> **DOCUMENT EXTRACT**
────────────────

As to what to do next?  Should you withdraw from the high court case.  It will cost you an awful lot of money, which you would have been advised about from the start.  But is it the best step?

Should you prioritise paying off the money you owe to the bank?  You obviously still continue to live in the house so it must be safe to still live in, so there is that at least.  (I have heard of an engineer who was inspecting a house for poor build quality who became so concerned about the structural safety of the house he recommended the occupiers vacate on the spot).  The issue of it being non-complaint with planning only becomes an issue if you want to sell.  

You should not consider all your issues being connected.   I think the  bank relying on a subsequently withdrawn compliance certificate before they drew down the mortgage is a red herring.  The only outcome is that you sue the architect which you are already doing.


----------



## Seagull (26 Apr 2021)

They should change professional indemnity insurance to the same basis as third party car insurance, in that where the client has breached the insurance conditions, the insurer still has to make good the injured party, but can in turn pursue their client for costs.


----------



## Ravima (3 May 2021)

Jess015, you are in a terrible position, but what's the point of continuing to sue the architect if there is no insurance behind him? Will you be able to collect any money that a court might award against him? Worse, if he can't pay up, you will have to pay your own expenses in the case. From the picture you paint, this will not be cheap. You are in High Court, so you have a solicitor a BL and an SC. You also will have professional witnesses, other engineers/architects at a minimum. 

If architect is still in business and a member of a professional body, you might be able to complain. However, from memory, I think anyone could call themselves an architect back in 2003. Now they must all be professionally trained.


----------

────────────────

> **EXTRACTED ENTRIES**
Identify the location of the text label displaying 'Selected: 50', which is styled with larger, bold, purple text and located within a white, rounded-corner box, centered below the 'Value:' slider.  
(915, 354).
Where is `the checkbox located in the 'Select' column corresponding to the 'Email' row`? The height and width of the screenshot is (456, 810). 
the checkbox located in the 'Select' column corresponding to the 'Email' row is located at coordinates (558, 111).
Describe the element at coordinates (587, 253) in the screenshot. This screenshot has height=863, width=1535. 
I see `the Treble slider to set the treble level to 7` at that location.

────────────────

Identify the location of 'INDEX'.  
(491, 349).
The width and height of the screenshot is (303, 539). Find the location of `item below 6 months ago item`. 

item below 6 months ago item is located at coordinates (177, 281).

────────────────

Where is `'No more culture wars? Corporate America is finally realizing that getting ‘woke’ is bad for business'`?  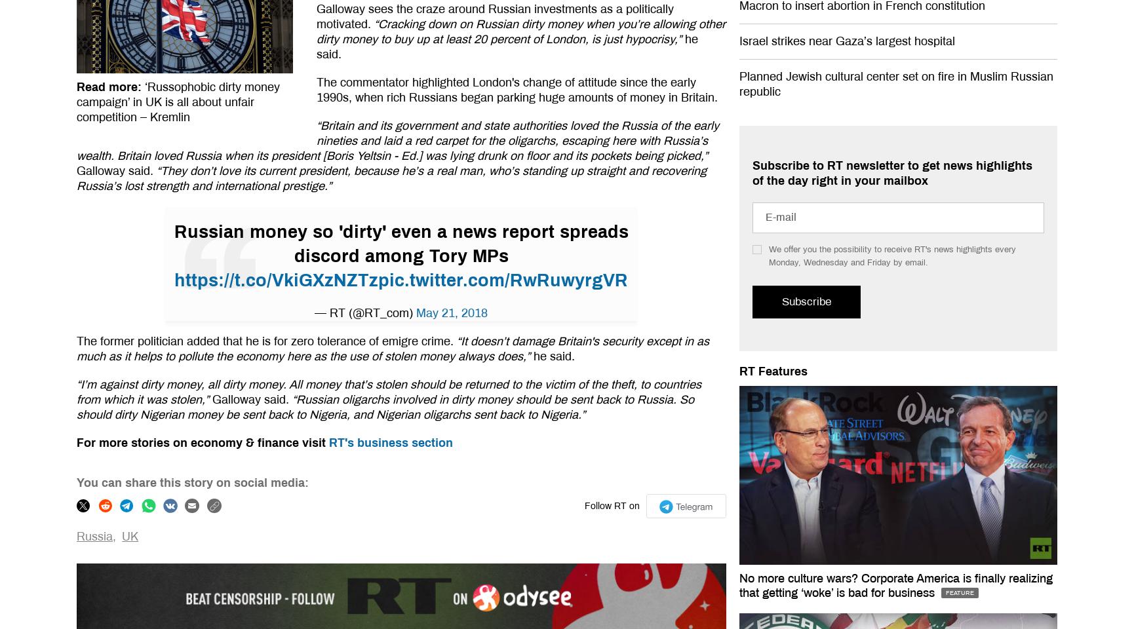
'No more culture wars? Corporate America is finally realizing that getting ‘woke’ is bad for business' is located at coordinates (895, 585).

────────────────

> **JOB**
Quote the passage from the forum thread on suing the architect that runs between "Should you prioritise" and "are already doing.", inclusive.

> **SOLUTION FOR THIS PROBLEM**
Should you prioritise paying off the money you owe to the bank?  You obviously still continue to live in the house so it must be safe to still live in, so there is that at least.  (I have heard of an engineer who was inspecting a house for poor build quality who became so concerned about the structural safety of the house he recommended the occupiers vacate on the spot).  The issue of it being non-complaint with planning only becomes an issue if you want to sell.  

You should not consider all your issues being connected.   I think the  bank relying on a subsequently withdrawn compliance certificate before they drew down the mortgage is a red herring.  The only outcome is that you sue the architect which you are already doing.